• Task prompt:
Transcribe everything in the article on the Bosnian wig campaign from "The nearest available" down to "Sarajevo in October.".

[[ Document section, beginning ]]

‘My Hair, Your Hair’: Bosnians weave wigs for kids with cancer
Ajla Nizic did not know what cancer was when she was diagnosed with it at age four.
“But I knew that I lost my hair,” said the Bosnian leukemia survivor who is now 19 years old.
Now a medical student, Nizic is leading a campaign to give other sick children a luxury her parents could not afford: wigs.
Bosnia, one of Europe’s poorest countries, has no domestic wig making industry.
The nearest available source has been neighboring Croatia, where wigs cost up to 2,000 euros ($2,300) — more than four times the average monthly salary in Bosnia.
“As trivial as it might seem at first while a person is battling such an aggressive disease, hair loss is often a huge psychological burden, particularly for girls who do not dare to go out without hair,” said Nizic, who now has long brown tresses.
Her campaign — “My Hair, Your Hair” — is encouraging Bosnians to donate their locks to a new wig making workshop that opened in Sarajevo in October.
There, volunteers are weaving wigs specifically for children who are undergoing chemotherapy or have lost their hair because of other health complications.
Hundreds of people — mainly women, as the hair must be at least 30 centimeters (12 inches) long — have flocked to hair-cutting events held at schools and shopping malls around the country. Others have cut their own hair and mailed it to the campaign.
On a recent afternoon at an elementary school in Sarajevo, several young pupils sat calmly as their hair was combed into sections and then snipped off.

[[ Document section, end ]]
[[ Supplied entries, beginning ]]

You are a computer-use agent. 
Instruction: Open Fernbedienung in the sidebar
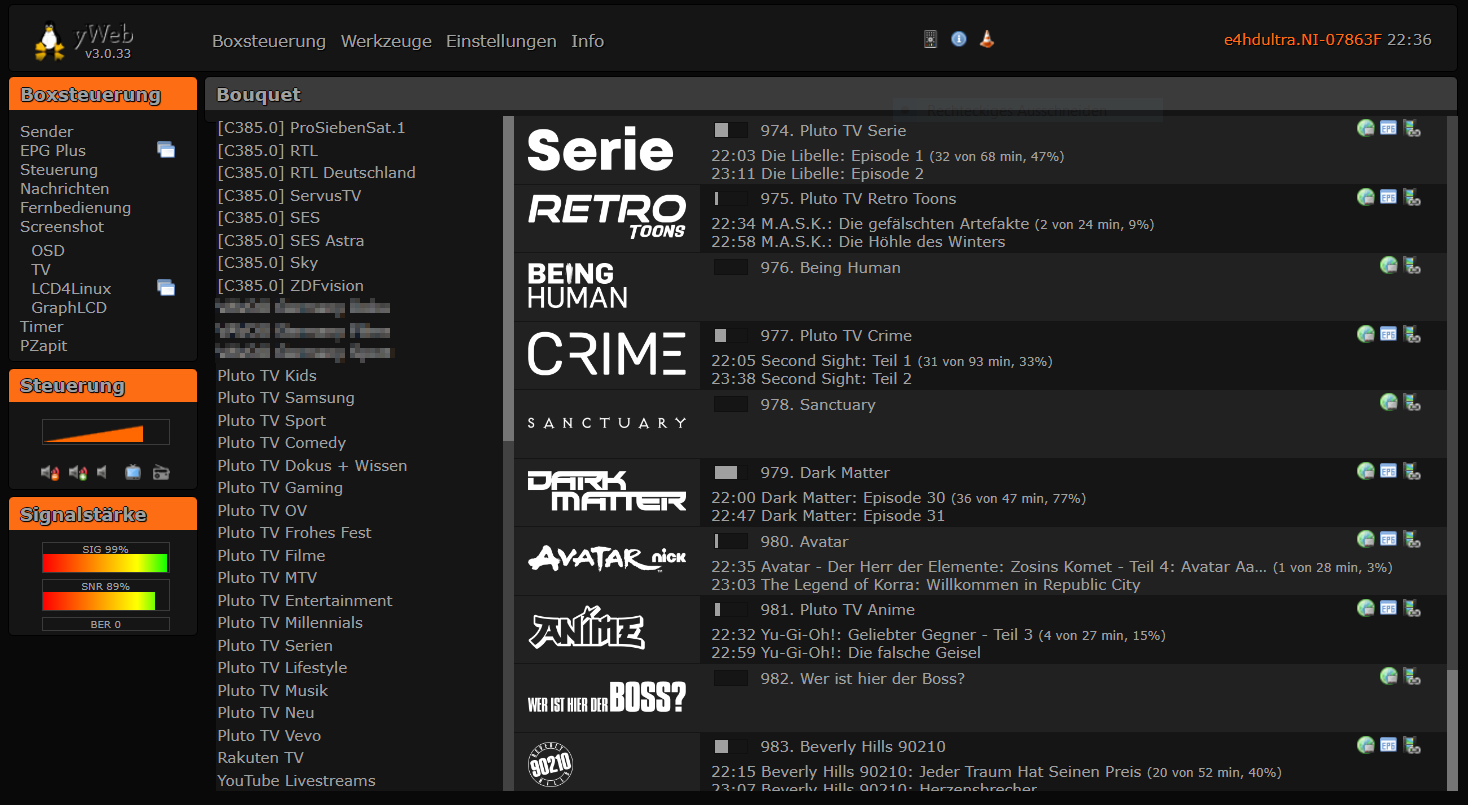[x=75, y=208]
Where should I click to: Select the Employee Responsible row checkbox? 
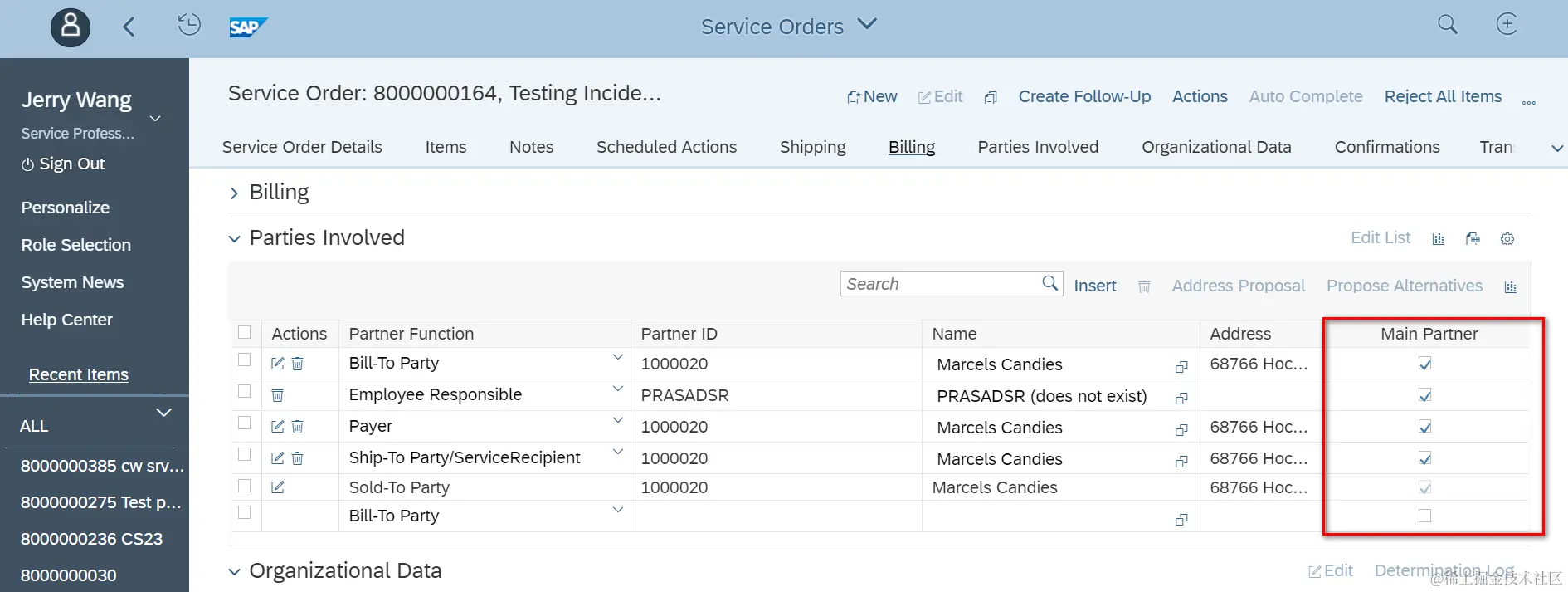[244, 391]
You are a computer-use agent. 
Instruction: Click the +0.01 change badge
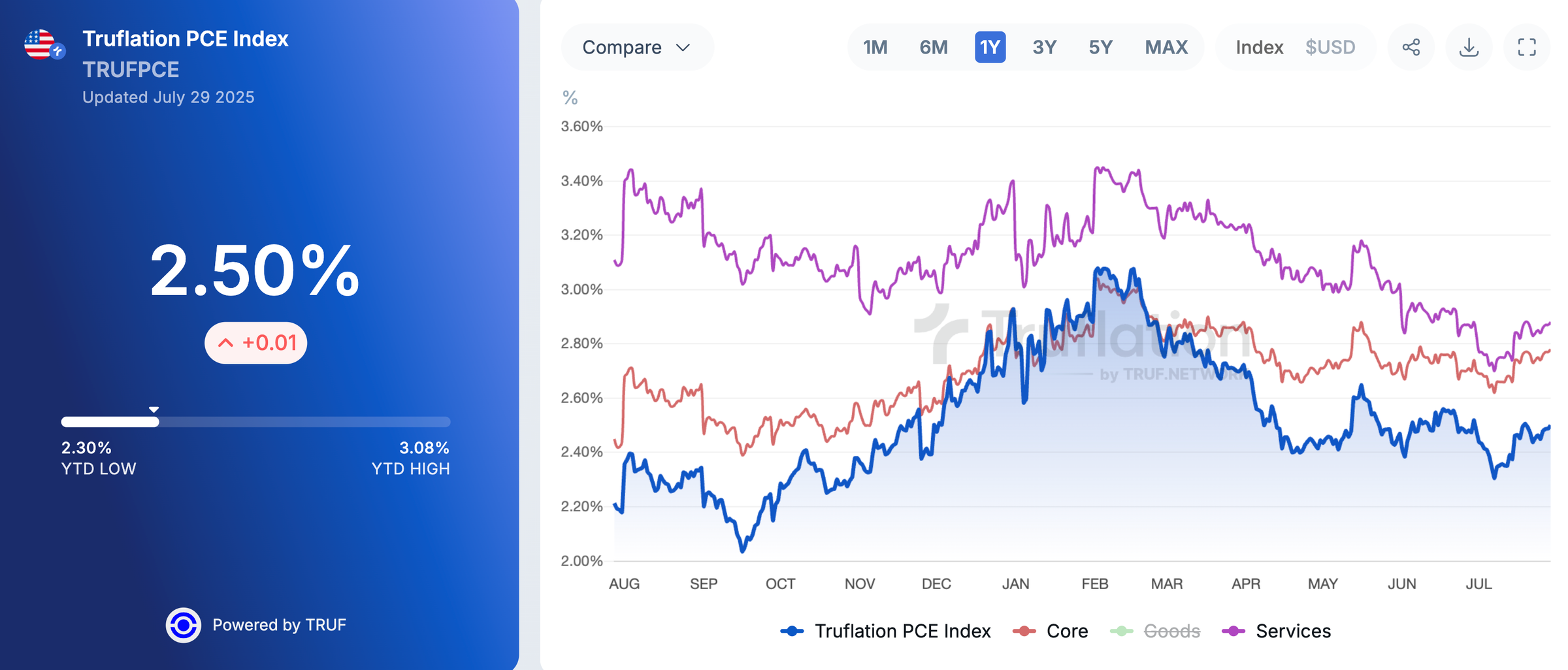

[[ Supplied entries, end ]]

• Answer section:
The nearest available source has been neighboring Croatia, where wigs cost up to 2,000 euros ($2,300) — more than four times the average monthly salary in Bosnia.
“As trivial as it might seem at first while a person is battling such an aggressive disease, hair loss is often a huge psychological burden, particularly for girls who do not dare to go out without hair,” said Nizic, who now has long brown tresses.
Her campaign — “My Hair, Your Hair” — is encouraging Bosnians to donate their locks to a new wig making workshop that opened in Sarajevo in October.